O problema, como resume Luís Santana, é que a concorrência deixou de ser entre pares e passou a ser de entidades que “não conheço, não sei quem são, não estão em Portugal, não pagam impostos em Portugal, levam dois terços das nossas receitas de publicidade – na casa dos 170 milhões – e eu não tenho capacidade de competir com essas forças gigantescas, que falam sempre de milhares de milhões, enquanto nós aqui falamos de cêntimos”. A juntar a este, outro problema: “todos os dias somos roubados de forma absolutamente indescritível”, afirma Luís Santana, referindo-se às redes sociais e à “pirataria sem controlo”.

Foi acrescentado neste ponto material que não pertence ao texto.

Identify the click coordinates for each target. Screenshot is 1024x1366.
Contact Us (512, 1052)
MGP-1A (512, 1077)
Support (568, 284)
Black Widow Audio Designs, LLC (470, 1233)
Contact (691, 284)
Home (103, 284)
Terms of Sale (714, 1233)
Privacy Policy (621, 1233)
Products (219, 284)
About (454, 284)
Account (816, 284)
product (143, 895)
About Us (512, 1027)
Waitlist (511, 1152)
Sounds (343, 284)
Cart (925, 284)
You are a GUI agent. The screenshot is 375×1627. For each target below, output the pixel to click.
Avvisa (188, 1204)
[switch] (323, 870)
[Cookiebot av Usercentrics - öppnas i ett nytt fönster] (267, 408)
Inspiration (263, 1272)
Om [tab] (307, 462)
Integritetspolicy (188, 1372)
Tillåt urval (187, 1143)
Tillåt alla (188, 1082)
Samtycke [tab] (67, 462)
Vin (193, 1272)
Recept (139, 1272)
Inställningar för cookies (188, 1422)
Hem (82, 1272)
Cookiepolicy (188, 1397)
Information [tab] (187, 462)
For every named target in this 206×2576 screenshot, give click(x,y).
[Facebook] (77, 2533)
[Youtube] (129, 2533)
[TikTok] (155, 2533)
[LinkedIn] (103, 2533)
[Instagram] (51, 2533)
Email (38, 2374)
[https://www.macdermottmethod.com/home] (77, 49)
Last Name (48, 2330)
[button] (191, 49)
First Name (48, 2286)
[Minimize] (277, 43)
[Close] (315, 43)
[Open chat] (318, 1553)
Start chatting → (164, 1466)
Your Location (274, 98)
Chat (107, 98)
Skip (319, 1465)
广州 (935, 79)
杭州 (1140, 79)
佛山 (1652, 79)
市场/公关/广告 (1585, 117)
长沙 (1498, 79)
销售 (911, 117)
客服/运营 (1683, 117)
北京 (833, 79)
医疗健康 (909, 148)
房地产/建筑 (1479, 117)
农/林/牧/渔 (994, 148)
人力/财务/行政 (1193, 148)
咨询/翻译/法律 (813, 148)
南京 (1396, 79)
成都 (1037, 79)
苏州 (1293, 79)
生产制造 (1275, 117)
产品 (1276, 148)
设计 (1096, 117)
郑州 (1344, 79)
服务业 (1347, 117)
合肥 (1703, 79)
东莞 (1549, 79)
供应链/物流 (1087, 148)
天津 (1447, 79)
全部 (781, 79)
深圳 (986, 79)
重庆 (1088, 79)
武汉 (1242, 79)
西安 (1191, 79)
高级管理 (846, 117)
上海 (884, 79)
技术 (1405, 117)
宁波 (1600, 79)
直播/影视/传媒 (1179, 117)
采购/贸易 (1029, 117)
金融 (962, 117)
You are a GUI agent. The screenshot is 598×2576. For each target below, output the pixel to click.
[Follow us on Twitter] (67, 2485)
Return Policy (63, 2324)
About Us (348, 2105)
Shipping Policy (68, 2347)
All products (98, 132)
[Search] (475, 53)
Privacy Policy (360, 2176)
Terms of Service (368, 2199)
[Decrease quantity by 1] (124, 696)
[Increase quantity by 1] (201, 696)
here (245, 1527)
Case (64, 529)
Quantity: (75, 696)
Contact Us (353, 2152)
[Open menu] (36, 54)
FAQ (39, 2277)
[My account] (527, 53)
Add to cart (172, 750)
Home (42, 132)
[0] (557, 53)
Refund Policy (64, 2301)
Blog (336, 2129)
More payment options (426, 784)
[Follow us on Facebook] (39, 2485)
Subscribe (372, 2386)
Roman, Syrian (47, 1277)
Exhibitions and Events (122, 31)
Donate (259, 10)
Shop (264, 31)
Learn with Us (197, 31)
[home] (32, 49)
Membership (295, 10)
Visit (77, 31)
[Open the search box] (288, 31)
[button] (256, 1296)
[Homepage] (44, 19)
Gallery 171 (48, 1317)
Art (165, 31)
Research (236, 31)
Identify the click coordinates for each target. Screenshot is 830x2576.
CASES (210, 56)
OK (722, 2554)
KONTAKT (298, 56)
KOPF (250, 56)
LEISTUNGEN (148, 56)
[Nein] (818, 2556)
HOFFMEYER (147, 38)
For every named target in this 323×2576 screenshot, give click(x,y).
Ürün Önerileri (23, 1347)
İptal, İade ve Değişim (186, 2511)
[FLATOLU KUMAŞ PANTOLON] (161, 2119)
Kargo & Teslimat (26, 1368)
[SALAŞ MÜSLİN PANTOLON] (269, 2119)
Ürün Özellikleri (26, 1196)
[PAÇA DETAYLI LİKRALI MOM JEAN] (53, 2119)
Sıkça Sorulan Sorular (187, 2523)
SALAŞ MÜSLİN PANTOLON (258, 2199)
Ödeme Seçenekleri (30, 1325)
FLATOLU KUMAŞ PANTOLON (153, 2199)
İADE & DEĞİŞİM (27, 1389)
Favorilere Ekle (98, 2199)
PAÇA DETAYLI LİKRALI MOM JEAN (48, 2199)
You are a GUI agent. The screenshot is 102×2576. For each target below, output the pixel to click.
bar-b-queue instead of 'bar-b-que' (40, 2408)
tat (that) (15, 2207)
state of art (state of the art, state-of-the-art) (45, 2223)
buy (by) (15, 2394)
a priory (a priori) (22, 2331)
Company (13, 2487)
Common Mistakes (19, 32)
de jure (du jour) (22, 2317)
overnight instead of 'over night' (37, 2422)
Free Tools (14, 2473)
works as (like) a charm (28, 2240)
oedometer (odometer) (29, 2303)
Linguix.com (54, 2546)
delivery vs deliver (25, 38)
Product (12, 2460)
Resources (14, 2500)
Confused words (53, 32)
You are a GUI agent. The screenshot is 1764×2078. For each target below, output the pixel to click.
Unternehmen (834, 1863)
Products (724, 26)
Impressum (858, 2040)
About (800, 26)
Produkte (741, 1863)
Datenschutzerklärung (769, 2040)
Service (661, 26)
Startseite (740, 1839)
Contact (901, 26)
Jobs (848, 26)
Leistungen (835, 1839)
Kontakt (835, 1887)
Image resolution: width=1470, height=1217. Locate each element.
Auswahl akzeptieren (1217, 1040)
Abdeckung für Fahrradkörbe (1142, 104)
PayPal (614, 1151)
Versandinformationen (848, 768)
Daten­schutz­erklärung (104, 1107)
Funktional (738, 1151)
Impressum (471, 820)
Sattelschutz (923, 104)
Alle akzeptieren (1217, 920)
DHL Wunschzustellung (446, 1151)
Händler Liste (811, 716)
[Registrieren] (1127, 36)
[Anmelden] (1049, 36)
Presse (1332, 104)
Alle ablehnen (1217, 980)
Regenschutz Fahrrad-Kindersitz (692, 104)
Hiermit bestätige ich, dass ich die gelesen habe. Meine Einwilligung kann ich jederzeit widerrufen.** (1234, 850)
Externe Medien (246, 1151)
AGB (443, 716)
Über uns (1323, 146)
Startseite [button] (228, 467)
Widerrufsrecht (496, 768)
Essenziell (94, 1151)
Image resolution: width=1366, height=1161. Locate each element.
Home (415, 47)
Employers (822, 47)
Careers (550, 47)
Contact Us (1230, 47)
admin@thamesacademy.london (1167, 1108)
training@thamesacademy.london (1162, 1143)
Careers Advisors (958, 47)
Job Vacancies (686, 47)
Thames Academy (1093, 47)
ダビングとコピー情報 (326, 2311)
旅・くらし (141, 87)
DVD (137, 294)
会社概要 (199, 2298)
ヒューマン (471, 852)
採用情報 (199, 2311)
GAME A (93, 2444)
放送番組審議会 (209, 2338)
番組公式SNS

O mercado português só tem futuro se a regulação permitir realmente que haja um mercado”, acrescentou também Nicolau Santos. “Este ponto, mais do de qualquer outro, é que determina verdadeiramente a sustentabilidade“, reforçou o presidente da RTP, acrescentando que sem uma regulação forte, inteligente e cooperativa da ERC e da Anacom, “nenhum plano estratégico individual da RTP ou privado é suficiente para garantir o futuro”. “A concorrência essencial já não é a TV versus streaming, não são as plataformas globais internacionais versus media nacionais, é de sistemas de recomendação não auditáveis, versus pluralismo verificável”, prosseguiu Nicolau Santos, referindo a ameaça da “inteligência artificial global, versus espaços de media” portugueses.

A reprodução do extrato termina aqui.